Jim Ovia-led Zenith Bank Plc saw a 34 per cent surge in its asset base in 2020, lifting the value from N6.347 trillion to N8.481 trillion in one year and making it Nigeria’s biggest bank by asset, its audited financial statements showed on Tuesday.
The lender, however, could cede that position to its fierce rival, Access Bank, when its own financial statements are issued any moment from now.
Access Bank executed no fewer than four major expansion deals on the continent last year including acquisitions in Kenya, Zambia, Cameroon and Mozambique, which should catapult its asset estimate well beyond the N7.925 trillion reported in September, and has lined up more of such transactions in eight other countries across Africa.
A 12.2 per cent increase in net interest income enabled Zenith Bank to scale up turnover from N662.251 billion to N696.450 billion.
But earnings were somewhat limited by a slump in net income on fees and commission from N100.106 billion to N79.332 billion, and the lender’s provision for loans likely to go bad, which soared from N24.032 billion to N39.534 billion.
That deterioration in credit quality by as much as 64.5 per cent in 12 months underscores the December projection of credit rating agency Fitch.
Nigerian banks should brace up for harder times this year, the New York-based firm warned, seeing the impaired loans in the system jump to between 10 to 12 per cent of the total credit asset by December 2021 as the pandemic weighs.
Dividend Per Share
Pre-tax profit stood at N255.861 billion up from N243.294 billion, meaning a 5.2 per cent growth.
Profit for the year went up by 10.4 per cent from N208.843 billion to N230.565 billion.

- Assigned task -
Please answer these questions about the article on Zenith Bank's 2020 results:
1. By what percentage did Zenith Bank's asset base grow in 2020?
2. In which countries did Access Bank make acquisitions last year?
3. What was Zenith Bank's profit for the year?

Collected data entries:
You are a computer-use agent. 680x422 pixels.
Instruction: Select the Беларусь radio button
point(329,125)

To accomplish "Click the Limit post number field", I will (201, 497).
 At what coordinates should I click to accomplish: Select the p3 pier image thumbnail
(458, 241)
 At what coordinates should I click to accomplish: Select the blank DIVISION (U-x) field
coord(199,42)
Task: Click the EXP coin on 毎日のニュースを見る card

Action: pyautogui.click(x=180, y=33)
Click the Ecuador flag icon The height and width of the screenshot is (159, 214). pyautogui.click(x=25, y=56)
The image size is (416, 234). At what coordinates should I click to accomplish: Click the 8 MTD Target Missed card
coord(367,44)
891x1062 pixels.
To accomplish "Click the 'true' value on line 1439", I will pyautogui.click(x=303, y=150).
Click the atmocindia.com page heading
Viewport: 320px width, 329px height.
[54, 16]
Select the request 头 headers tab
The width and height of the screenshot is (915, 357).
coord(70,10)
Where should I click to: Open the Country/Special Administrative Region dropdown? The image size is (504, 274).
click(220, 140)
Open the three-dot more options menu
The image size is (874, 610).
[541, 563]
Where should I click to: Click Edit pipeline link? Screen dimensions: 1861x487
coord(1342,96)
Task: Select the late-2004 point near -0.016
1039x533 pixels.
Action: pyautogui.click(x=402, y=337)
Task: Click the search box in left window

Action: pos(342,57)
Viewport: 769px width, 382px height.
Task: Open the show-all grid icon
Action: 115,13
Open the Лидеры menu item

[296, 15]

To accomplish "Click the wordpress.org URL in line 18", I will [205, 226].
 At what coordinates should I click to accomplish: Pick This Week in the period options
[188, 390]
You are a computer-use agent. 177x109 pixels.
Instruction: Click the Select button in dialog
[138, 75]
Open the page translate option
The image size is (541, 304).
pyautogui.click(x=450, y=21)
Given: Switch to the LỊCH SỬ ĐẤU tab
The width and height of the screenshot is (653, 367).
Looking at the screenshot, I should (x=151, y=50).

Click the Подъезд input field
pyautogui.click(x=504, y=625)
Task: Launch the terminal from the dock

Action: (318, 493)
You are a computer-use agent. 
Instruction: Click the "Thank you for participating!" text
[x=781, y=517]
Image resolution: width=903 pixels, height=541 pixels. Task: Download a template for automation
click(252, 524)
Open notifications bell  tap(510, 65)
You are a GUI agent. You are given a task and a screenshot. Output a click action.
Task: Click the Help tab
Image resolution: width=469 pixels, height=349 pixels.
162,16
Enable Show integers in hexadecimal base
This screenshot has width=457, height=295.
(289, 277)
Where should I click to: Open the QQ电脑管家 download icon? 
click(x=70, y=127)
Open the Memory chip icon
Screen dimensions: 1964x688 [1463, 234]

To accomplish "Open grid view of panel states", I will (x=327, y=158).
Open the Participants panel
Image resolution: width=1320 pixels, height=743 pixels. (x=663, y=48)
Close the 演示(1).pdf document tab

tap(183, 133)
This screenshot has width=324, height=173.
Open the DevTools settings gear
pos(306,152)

- Output for this exercise -
1. 34 per cent
2. Kenya, Zambia, Cameroon and Mozambique
3. N230.565 billion